Quite literally, Louisiana is the state the Mississippi River built. The world's third-longest river brings sediments through the heart of the continent and deposits them in the wide delta that stretches into the Gulf of Mexico.
This low-lying land has seen its share of troubles over the years, including the devastation wrought by Hurricane Katrina in 2005. Every time disaster has struck, Louisiana has fought back. Within a year of the hurricane, many hotels and restaurants in devastated New Orleans had reopened. Visitors today can still enjoy the city's jazz clubs, Creole restaurants and Mardi Gras celebrations, justly famous the world over. But there's much more to the state than the undeniable charms of the Big Easy.
In the countryside around St.
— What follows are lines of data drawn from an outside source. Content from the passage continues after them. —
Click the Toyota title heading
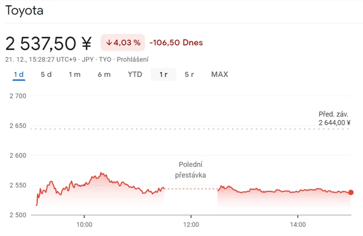click(24, 11)
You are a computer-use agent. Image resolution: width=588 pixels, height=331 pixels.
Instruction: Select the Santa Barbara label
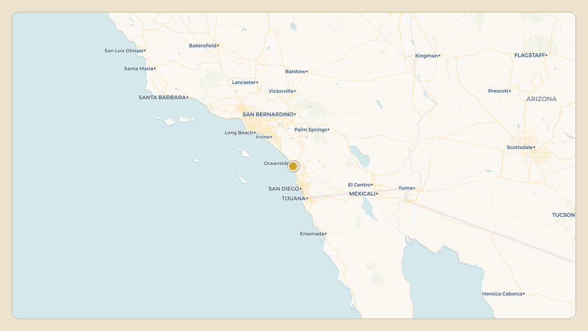tap(162, 98)
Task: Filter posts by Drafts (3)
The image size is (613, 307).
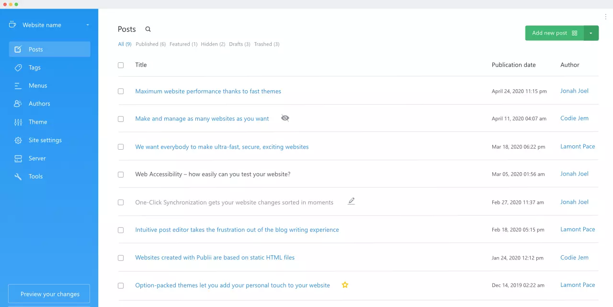Action: [239, 44]
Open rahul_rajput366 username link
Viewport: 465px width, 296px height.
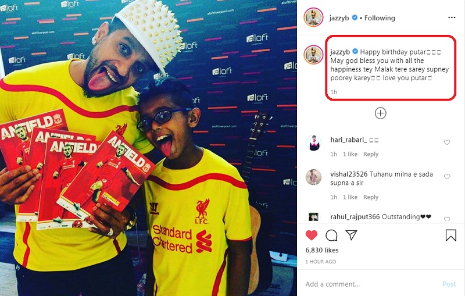(355, 217)
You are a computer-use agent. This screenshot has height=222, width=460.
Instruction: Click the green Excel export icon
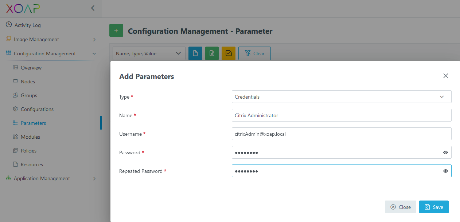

Francisville and the state capital of Baton Rouge, you'll find grand plantation houses that have been restored to their antebellum luxury. In Cajun country, centered on Lafayette, kick back with zydeco music and a bowl of gumbo, jambalaya or crawfish etouffée as you learn more about the Acadians—the French Canadians expelled from Nova Scotia who brought their culture and customs thousands of miles to build new lives here.
On a side trip to Avery Island, you can tour the Tabasco hot sauce factory and then visit Jungle Gardens and Bird City, established by an heir to the factory at the turn of the last century. The gardens are home to thousands of camellias, while Bird City is a noted sanctuary for egrets.
Wilderness lovers will find lots to explore in Louisiana. Hikers head to the pristine trails of the Kisatchie National Forest, while canoeists explore the Kisatchie Bayou. Thrill seekers keep their eyes open for alligators in the state's many swamps, while fishing enthusiasts try their luck at bass fishing in northern Louisiana’s lakes.